Garden Plant of the Month December: Helleborus

Helleborus flowers in the middle of winter 
It’s always spectacular: a plant that blooms when most garden plants are hibernating. Helleborus (also known as the Christmas rose) treats you to large white flowers with a fantastic crown of stamens at their heart from November to March. The plant can cope with snow or frost: branches might droop a bit, but as soon as the temperatures climb again, Helleborus will straighten up.

Range
Helleborus niger is most widely offered in December. This clump-forming, usually evergreen perennial is loved for its nodding clusters of bowl-shaped white flowers in winter and early spring. The dark foliage consists of multiple smaller leaves.
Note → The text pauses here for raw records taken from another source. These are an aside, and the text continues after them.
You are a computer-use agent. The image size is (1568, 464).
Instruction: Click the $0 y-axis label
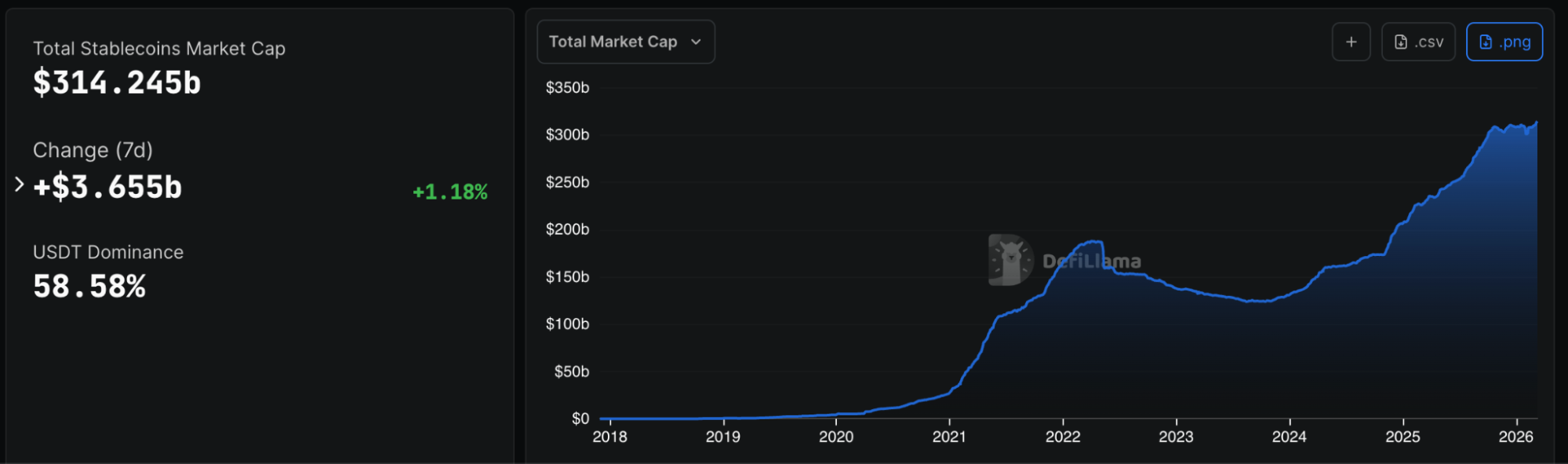580,418
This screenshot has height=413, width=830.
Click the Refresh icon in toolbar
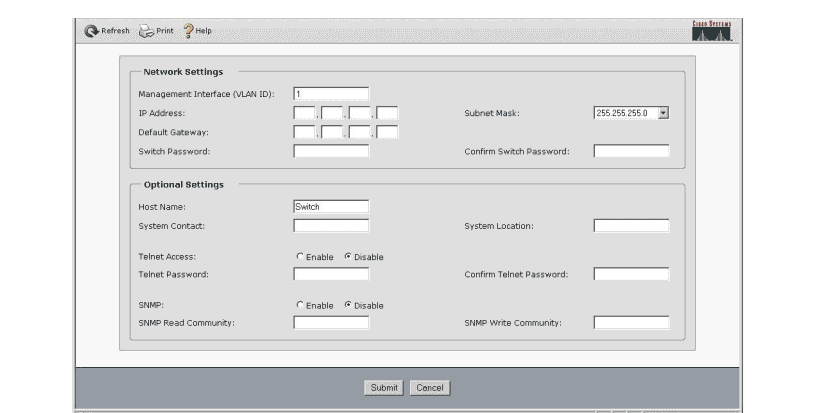92,29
There are various cultivars, usually with white flowers such as the cultivars ‘Christmas Carol’, ‘Dafine’, ‘Shining Star’, and Jushua. 
Helleborus orientalis has yellow, pink and dark purple flowers, and there are also varieties with spotted flowers. Like Helleborus niger, this Christmas rose comes in various sizes, from small enough to be used in a hanging basket through to a tall bush which needs a substantial pot or a big spot in the border. 

Trivia 

  • The common name of Christmas rose derives from an old legend in which the plant emerged in the snow from the tears of a girl who had no gift for the baby Jesus in Bethlehem.
  • In the Middle Ages Helleborus was cultivated by people to keep away evil winter spirits. 
  • The plant has been known for a long time. The physician Melampus referred to it in 1400 BC. 
  • Helleborus symbolises pioneering and survival.

Origin     
Helleborus is a member of the Ranunculaceae (buttercup) family. The plant is native to the forests of south and central Europe and west Asia. The plant can be spotted in the wild in the Alps, Carpatrhian and Appenine mountains. 
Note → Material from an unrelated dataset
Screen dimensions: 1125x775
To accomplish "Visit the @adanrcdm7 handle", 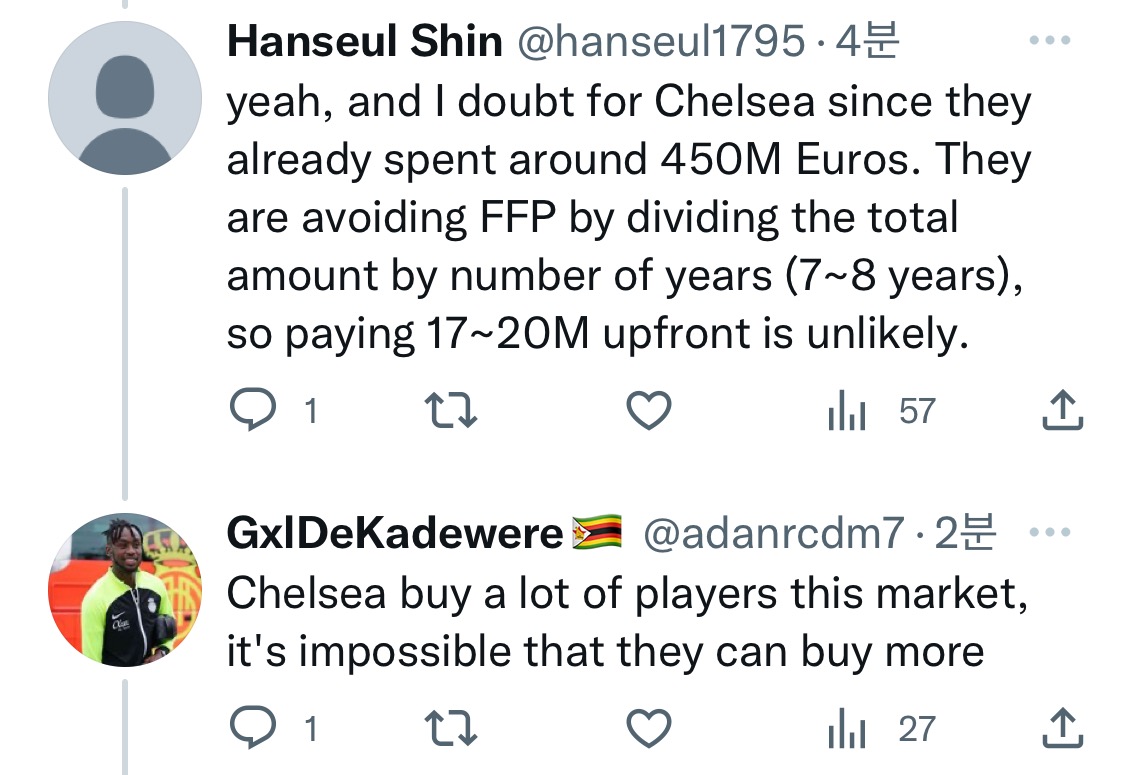I will (x=773, y=536).
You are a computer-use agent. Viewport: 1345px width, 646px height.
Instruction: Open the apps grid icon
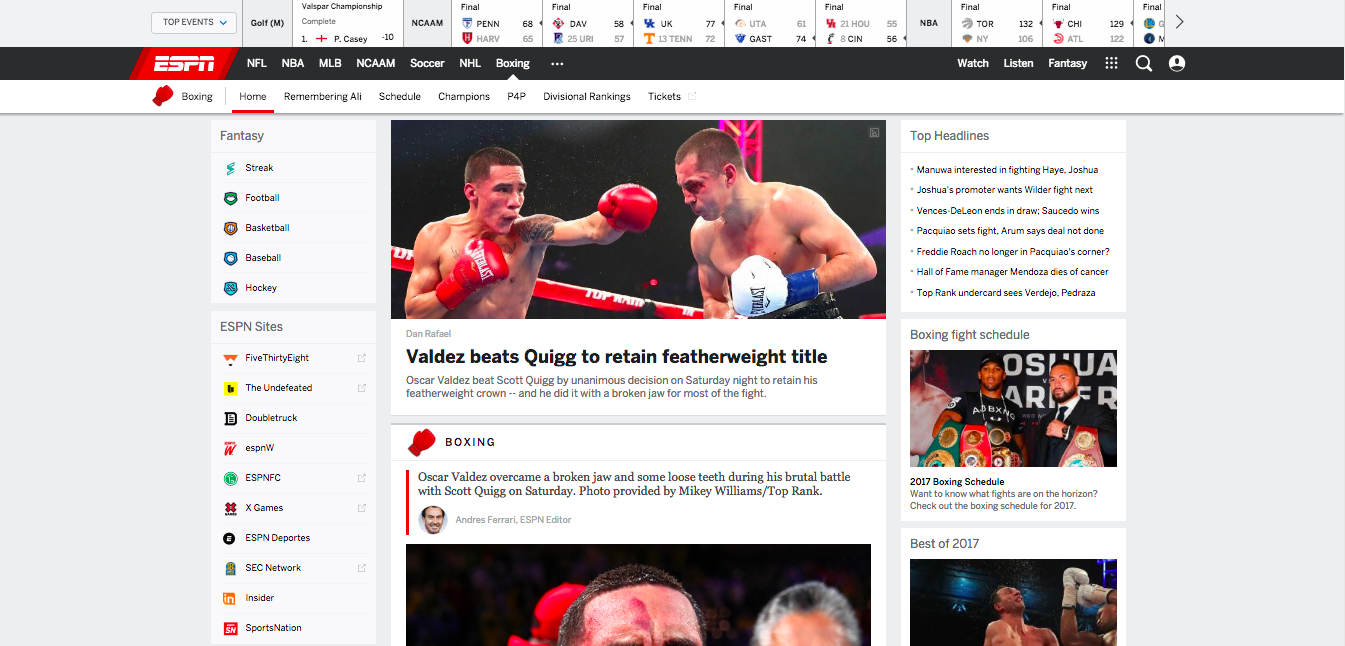pyautogui.click(x=1111, y=63)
What to look for when buying 

  • Check the balance between pot size and bush, the plant must have a number of viable buds and be free of pests. 
  • The soil must be sufficiently damp to prevent the plant from drooping. 
  • Yellow leaves can indicate leaf-miner flies; botrytis manifests itself as black spots on the white petals. 

Sales and display tips 
As the star of December, the Helleborus likes to be placed alongside red and white patio Cyclamen, Poinsettias and Christmas accessories for an attractive display.  It’s also a very popular plant for large-scale outdoor arrangements, combined with checkerberry, ornamental wood, heather, moss and - for example - small outdoor lanterns. 

Care tips for customers 

  • Place Helleborus in a sheltered sunny spot. The more the plant is shaded, the fewer flowers of it will produce.
  • The plant shows when it needs extra water with its drooping leaves. After a couple of hours of watering, the Helleborus will have perked up completely. 
  • Don't water when it's freezing: the plant consumes hardly anything at those times. 
  • Some plant food once a fortnight encourages extra-long and profuse flowering.